Connecticut's the sort of place where you'll drive fifteen miles to the next town for a shop. I'd found my tribe on a local computer forum so I was doing that all the time. I'd got the car as a last-minute replacement for a station wagon I never put oil in. I was a busy VHS filmmaker and my social network was a dial-up BBS so ya gotta forgive my ignorance of auto maintenance.
Our online crew had magnificently blossomed into pizza parties in Orange, and the Chevette got me there from Cheshire one Saturday without incident. It was almost dark later, when I stepped down from Jim's farmhouse on Grassy Hill and climbed into the chilly car. I turned the key in the ignition and was greeted with dead silence. I tried again. Nothing.
Half an hour later I had a tow truck lashed up to the battery but it made no difference. Soon I was riding shotgun in the dark, smelling machine oil in upholstery and trundling back to a garage in Cheshire.
The next morning I got the call to pick up the car, and they'd charged me nothing. It had simply started up when they turned the key and no one knew why it had failed. With only moderate worry I got back to my life and got back to Orange and was promptly stranded again.

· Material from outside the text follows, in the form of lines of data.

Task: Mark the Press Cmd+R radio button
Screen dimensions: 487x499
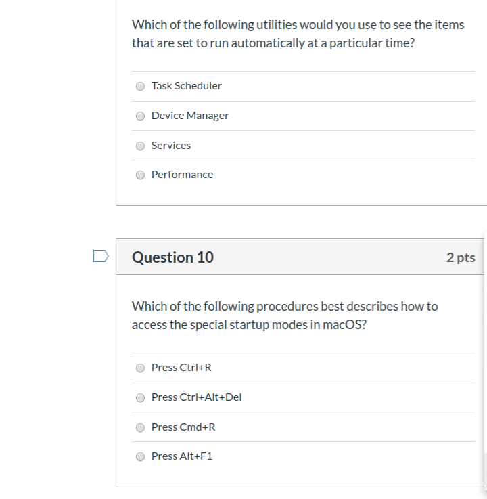Action: point(140,427)
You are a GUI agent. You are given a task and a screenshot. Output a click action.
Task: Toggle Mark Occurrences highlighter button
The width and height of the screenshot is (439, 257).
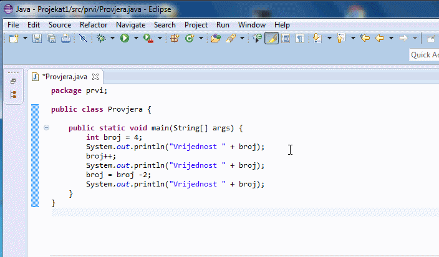[271, 39]
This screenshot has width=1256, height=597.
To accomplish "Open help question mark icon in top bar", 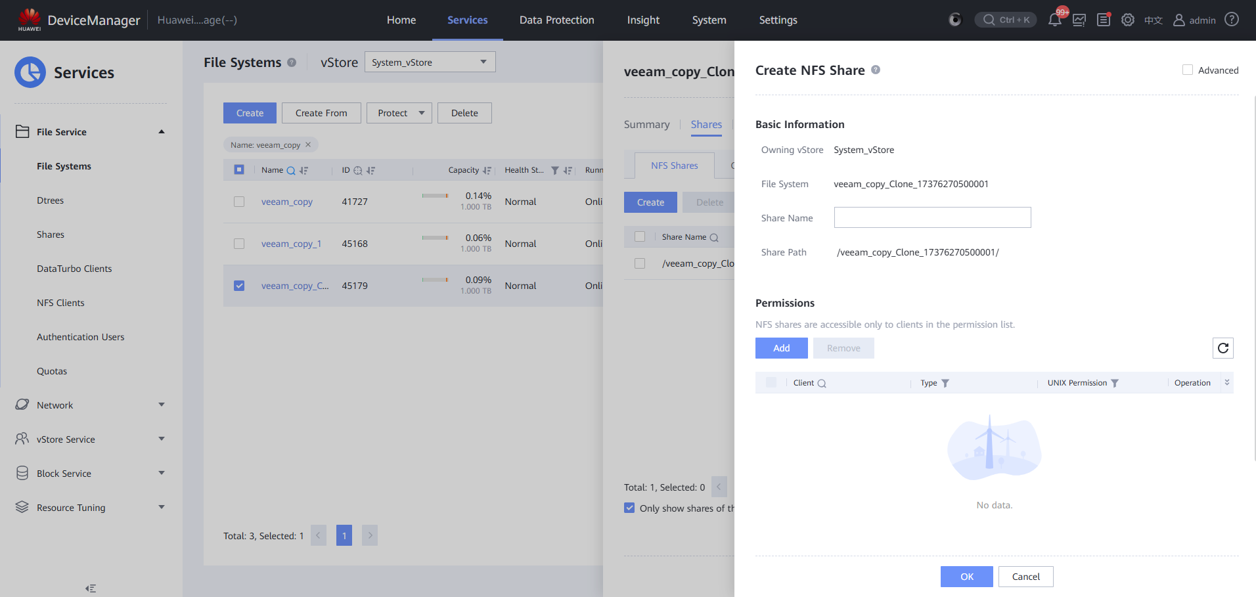I will (x=1232, y=20).
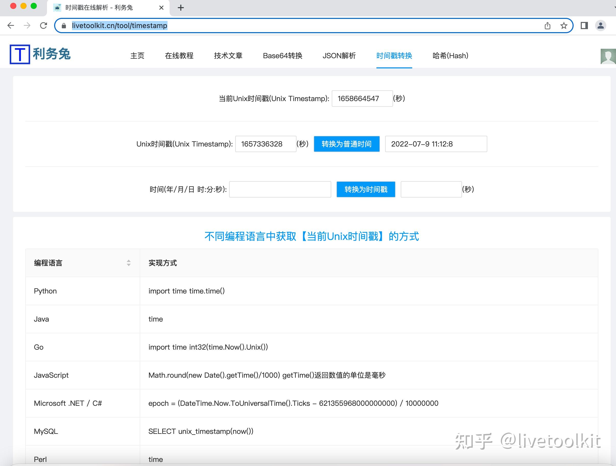Click the 利务兔 T logo
This screenshot has width=616, height=466.
(x=20, y=54)

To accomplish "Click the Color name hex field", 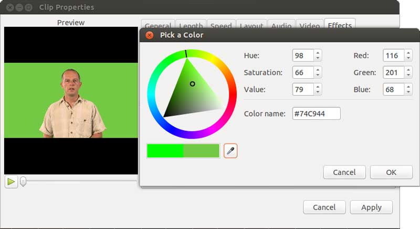I will point(316,113).
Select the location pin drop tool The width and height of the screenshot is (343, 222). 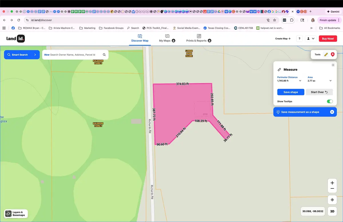pyautogui.click(x=332, y=54)
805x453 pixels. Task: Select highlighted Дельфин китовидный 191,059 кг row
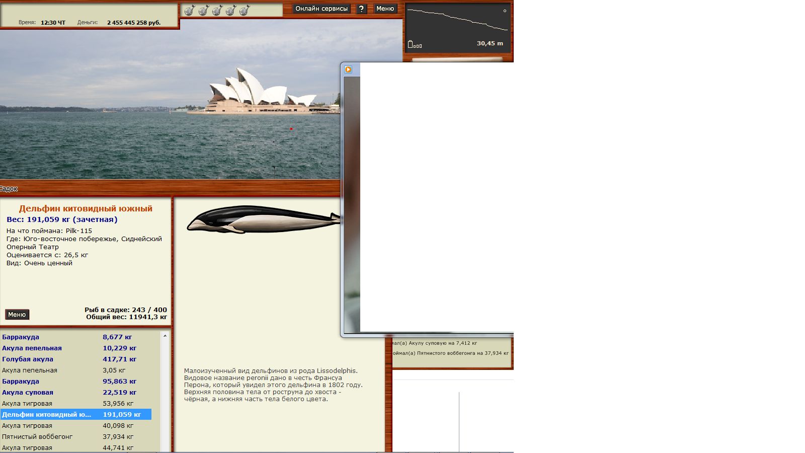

I felt like the boy who cried 'wolf'. The car was always dead enough to tow but repeatedly live enough to drive home from the garage. I was filled with dread: I could never leave home in the car knowing if I'd get back the same way. After three or four of these disasters, at last a mechanic cracked it.
When a twentieth century car key is turned, electric current flows from the battery and a motor momentarily spins: copper wire, spooled tightly round chunky metal magnets. The starter motor on the Shitvette had a bad spot, and every time it spun I played a kind of Russian Roulette. If the motor came to rest with the bad spot facing the electrode, current just wouldn't flow next time the key was turned. Worse still, the starter motor hovered lightly in its magnetic field and shifted slightly while the car was being towed, so the car would start up on arrival.
After repairs, I made my peace with that boring Chevette until one fateful day, when I taught my sister to drive. It wasn't an especially legal thing for me to have done and sure enough, she smashed up the front end at an intersection. I quickly swapped places with her before the cops turned up but later, in a wash of emotion, I confessed the deception to the authorities. The damage to the car wasn't obviously dramatic but nevertheless the Shitvette had been totalled – and I was glad to see the back of it.